Data Engineering: Part 1

  • Gathering data is the process of consolidating disparate data (Excel spreadsheet, CSV file, PDF report, database, cloud storage) into a single repository. For time series data, the tables are joined to match features and labels at particular time points.
  • Statistics provide a compact summary of the data such as number of data sets, mean, standard deviation, and quartile information. A statistical profile of the data shows how much data has been collected and the quality of that data.
  • Visualization is the graphical representation of data. Visualization is important to have a first look at the data to analyze data diversity, relationships, missing data, bad data, or other factors that may influence decisions to exclude or include an appropriate subset for training.
  • Data Cleansing is the process of removing bad data that may include outliers, missing entries, failed sensors, or other types of missing or corrupted information.

Data Engineering: Part 2

  • Feature Engineering is the process of selecting and creating the input descriptors for machine learning.
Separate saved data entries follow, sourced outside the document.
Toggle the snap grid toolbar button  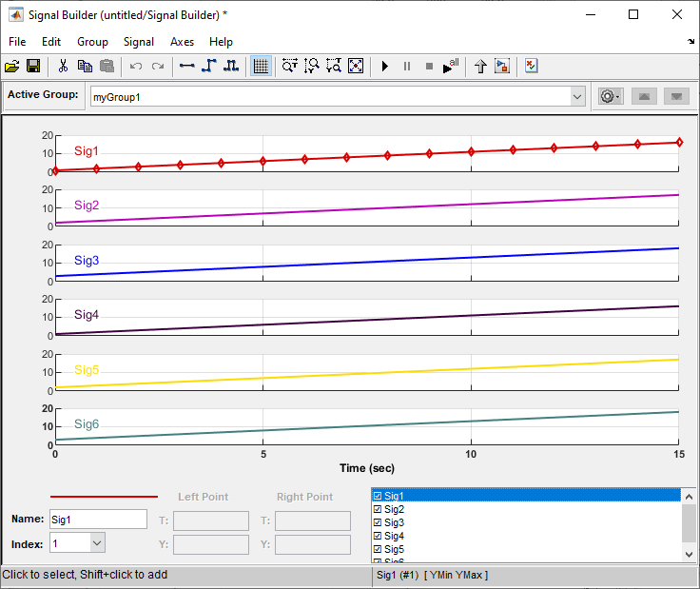260,67
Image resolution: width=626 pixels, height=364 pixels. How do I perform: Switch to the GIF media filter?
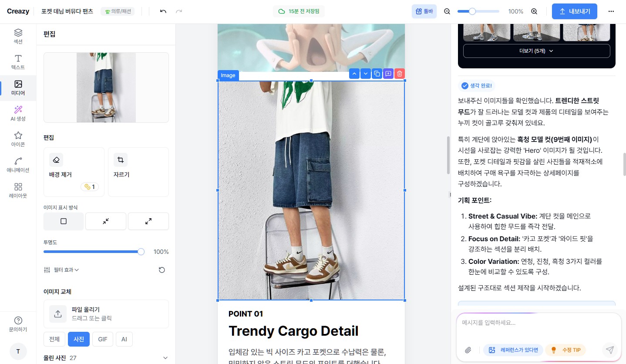tap(102, 339)
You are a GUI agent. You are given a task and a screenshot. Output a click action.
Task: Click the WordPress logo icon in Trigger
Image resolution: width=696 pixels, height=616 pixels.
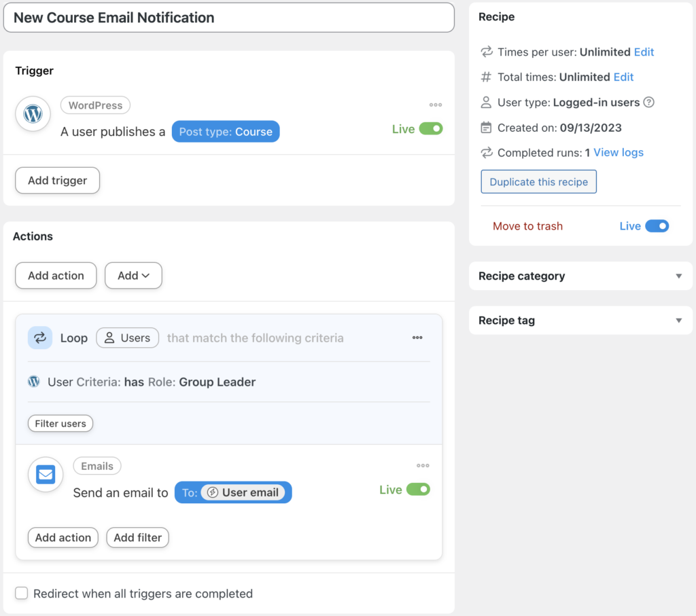(x=33, y=113)

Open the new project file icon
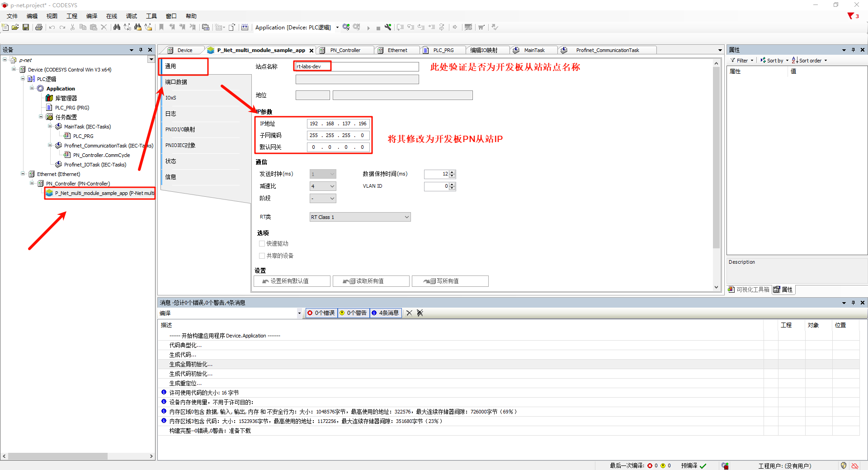pos(5,28)
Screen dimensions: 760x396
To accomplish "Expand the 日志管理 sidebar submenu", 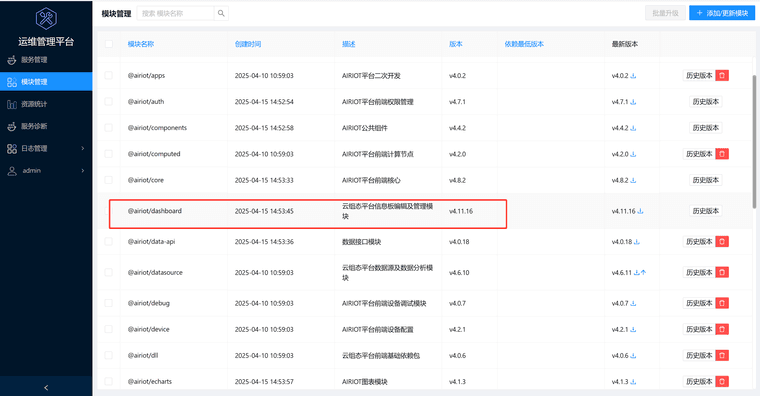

Categorical data is converted to numeric values such as True=1 and False=0. Feature engineering creates indicators from images, words, numbers, or discrete categories. Features are ranked in order of significance. Unimportant features are identified and removed to improve training time, reduce storage cost, and minimize deployment resources.
  • Imbalanced Data is a problem for classification accuracy because the majority class is favored in the predictions. Oversampling the minority class or undersampling the majority class are two methods to restore balance.
  • Scaling data (inputs and outputs) to a range of 0 to 1 or -1 to 1 can improve the training process. There are different methods for scaling that are important based on the presence of outliers or statistical properties of the data that may suggest a larger total range so that most of the data is between 0 and 1 or -1 and 1.
  • Splitting data ensures that there are independent sets for training, testing, and validation. The test set is to evaluate the model fit independently of the training and to improve the hyper-parameters without overfitting on the training. The validation may come with a third split to evaluate the hyperparameter optimization. Cross-validation is an alternative approach to divide the training data into multiple sets that are fit separately and tested on the other set. The parameter consistency is compared between the multiple models. The inputs (features) and outputs (labels) are separated into separate data structures. A loss function such as the squared difference between the predicted label and the measured label is a typical loss (objective) function. A confusion matrix is a graphical representation of misclassification errors.

Data Engineering: Part 3

  • Deploying machine learning is the process of making the machine learning solution available to produce results for people or computers to access the service remotely. It involves managing data flow to the application for training or prediction. Data flow can be in batches or a continuous stream. The machine learning application may be deployed in many ways such as through an API (Application Programming Interface), a web-interface, an APP for mobile devices, or through a Jupyter Notebook or Python script. If the machine learned model is trained offline, the model is encapsulated and transferred to the hosting target. A scalable deployment means that the computing architecture can handle increased demand such as through a cloud computing host with on-demand scale-up.